But Gib Drury, a spokesman for the Quebec Federation of Beef Producers and a cattle farmer in Western Quebec, said each new case adds uncertainty to an industry already reeling from the consequences of the 20-month-old beef ban.

“It’s been miserable, just absolutely miserable,” Mr. Drury said, taking a break from feeding his 500 heads of cattle in temperatures dipping below minus 11 degrees Fahrenheit. “Every time we sell an animal, we take a hammering.”

Mr. Drury said he has lost about $150,000 just in the breeding stock part of his operation.

“And that hurts a lot,” he said. “It puts me in dire straits.”

Mr. Kelly’s Alberta ranch is experiencing similar problems.

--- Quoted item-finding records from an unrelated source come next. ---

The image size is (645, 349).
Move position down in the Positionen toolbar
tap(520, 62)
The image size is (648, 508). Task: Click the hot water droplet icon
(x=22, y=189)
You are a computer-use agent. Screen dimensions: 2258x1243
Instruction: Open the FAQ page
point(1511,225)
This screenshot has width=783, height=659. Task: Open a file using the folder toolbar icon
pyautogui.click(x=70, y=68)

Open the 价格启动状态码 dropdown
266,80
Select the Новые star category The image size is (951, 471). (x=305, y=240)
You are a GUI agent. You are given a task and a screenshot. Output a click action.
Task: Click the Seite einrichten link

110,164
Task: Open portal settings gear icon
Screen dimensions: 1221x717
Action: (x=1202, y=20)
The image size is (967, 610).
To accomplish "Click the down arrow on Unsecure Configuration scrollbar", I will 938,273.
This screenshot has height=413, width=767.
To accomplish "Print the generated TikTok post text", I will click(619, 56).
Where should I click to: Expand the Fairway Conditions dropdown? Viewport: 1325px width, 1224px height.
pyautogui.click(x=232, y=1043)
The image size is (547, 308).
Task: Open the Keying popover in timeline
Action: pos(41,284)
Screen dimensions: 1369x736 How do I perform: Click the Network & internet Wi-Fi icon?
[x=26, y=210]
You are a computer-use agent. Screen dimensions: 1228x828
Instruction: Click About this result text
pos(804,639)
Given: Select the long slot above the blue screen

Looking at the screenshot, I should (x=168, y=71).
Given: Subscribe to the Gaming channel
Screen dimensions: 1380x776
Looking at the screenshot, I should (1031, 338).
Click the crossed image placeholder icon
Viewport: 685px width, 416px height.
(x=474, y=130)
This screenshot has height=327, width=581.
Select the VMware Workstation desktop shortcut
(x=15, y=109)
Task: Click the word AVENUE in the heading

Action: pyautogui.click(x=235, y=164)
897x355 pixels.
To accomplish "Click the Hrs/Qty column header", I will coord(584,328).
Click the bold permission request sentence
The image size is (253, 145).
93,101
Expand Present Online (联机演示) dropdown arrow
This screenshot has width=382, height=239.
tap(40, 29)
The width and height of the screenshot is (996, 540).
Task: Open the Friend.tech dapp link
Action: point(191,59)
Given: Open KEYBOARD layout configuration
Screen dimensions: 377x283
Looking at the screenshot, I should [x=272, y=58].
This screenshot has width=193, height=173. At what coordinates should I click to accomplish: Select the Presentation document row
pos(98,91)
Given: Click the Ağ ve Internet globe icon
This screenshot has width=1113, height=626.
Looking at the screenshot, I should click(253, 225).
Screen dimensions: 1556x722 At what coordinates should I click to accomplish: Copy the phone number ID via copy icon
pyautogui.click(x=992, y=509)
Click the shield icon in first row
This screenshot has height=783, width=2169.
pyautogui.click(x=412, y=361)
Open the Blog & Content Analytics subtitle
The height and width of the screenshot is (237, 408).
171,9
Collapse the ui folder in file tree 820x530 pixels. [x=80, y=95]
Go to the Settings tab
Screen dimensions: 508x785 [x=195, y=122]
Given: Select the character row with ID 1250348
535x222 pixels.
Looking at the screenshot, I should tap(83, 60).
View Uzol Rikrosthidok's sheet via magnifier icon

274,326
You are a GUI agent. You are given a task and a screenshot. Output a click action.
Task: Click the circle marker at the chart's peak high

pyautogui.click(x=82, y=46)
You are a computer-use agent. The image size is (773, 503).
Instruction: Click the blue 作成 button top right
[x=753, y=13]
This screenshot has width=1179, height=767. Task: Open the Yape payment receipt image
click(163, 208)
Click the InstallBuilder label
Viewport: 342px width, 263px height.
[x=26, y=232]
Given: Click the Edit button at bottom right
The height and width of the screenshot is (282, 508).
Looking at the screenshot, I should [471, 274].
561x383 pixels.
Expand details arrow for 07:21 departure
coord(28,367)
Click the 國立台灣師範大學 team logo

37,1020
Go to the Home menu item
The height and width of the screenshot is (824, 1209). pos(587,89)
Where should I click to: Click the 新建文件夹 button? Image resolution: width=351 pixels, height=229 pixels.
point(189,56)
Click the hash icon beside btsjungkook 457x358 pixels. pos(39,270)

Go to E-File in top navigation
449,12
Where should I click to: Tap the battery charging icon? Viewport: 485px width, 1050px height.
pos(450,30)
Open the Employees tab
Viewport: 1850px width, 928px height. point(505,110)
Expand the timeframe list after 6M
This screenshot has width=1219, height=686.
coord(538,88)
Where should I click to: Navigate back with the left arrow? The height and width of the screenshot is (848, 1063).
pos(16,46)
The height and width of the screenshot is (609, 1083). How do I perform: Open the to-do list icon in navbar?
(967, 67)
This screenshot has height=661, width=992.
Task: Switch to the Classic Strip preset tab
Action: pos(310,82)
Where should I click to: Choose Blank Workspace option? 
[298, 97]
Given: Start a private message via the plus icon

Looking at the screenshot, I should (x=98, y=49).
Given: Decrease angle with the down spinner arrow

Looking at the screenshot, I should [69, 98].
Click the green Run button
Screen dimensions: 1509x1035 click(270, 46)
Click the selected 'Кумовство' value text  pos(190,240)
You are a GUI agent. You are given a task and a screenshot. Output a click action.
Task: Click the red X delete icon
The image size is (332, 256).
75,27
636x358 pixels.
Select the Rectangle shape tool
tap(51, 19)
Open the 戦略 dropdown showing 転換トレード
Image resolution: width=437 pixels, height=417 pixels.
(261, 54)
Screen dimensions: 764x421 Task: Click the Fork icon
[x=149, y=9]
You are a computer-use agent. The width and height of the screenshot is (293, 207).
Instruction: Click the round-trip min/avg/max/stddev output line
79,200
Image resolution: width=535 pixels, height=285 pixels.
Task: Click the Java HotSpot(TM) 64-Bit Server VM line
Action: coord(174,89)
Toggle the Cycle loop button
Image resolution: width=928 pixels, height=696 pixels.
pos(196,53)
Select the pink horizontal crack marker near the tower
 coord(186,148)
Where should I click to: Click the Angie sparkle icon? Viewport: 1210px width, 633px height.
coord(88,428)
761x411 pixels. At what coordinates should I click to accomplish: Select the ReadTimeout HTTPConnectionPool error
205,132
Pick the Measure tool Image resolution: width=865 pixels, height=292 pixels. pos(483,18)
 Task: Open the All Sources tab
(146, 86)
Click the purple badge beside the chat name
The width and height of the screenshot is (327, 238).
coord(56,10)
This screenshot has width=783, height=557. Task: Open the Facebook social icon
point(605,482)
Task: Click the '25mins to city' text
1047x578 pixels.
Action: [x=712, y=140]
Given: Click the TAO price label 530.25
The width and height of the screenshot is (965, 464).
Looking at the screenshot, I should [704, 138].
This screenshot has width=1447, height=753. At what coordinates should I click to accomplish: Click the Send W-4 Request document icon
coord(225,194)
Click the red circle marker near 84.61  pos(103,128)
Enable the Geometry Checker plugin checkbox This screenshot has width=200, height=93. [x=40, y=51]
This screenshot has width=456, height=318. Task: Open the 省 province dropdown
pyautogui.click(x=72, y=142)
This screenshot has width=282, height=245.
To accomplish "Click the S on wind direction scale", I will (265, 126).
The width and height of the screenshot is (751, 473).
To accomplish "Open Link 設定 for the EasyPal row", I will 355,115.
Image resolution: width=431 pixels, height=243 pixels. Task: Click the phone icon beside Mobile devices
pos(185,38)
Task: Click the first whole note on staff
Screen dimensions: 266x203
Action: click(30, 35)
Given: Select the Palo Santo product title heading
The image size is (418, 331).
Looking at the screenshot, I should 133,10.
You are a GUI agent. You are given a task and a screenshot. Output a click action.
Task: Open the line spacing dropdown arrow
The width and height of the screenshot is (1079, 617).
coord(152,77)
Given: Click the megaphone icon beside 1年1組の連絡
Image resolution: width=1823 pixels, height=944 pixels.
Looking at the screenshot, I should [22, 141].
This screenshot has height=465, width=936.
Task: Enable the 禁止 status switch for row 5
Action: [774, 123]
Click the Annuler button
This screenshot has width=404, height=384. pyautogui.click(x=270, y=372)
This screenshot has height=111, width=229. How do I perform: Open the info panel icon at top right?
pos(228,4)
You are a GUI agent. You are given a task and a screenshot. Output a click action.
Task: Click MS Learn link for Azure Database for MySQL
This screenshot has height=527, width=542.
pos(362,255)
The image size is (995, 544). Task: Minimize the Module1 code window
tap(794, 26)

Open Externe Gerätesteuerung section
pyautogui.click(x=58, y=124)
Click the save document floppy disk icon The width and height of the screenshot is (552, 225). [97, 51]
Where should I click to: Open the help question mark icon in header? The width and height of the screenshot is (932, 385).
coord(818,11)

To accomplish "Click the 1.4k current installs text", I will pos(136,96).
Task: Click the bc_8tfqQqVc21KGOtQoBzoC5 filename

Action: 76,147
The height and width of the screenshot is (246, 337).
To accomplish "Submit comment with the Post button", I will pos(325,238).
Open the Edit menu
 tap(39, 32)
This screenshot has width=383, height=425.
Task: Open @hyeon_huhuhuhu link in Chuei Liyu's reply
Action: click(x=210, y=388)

“Cow and calf and feedlot operators used to get anywhere from $1,000 [$811 U.S.] to $2,000 [$1,622 U.S.] per head,” Mr. Kelly said. “Now they get about $200 [$162 U.S.]. Our inventories grow; nobody wants to sell at these prices.”

Cindy McCreath, spokeswoman for the CCA, said the industry as a whole has lost more than $4 billion.

“It’s the biggest crisis to hit Canadian agriculture,” Mrs. McCreath said.

Prior to the beef ban, Canada exported up to 60 percent of its beef and cattle production. Eighty percent of that went to the United States, Mrs. McCreath said.

The financial impact of border closure was compounded by the fact that Canada lacked slaughter capacity to process all its beef, she said.

The industry has recognized this and is working to rebuild Canada’s slaughterhouse capacity as an insurance against future border closures, she added.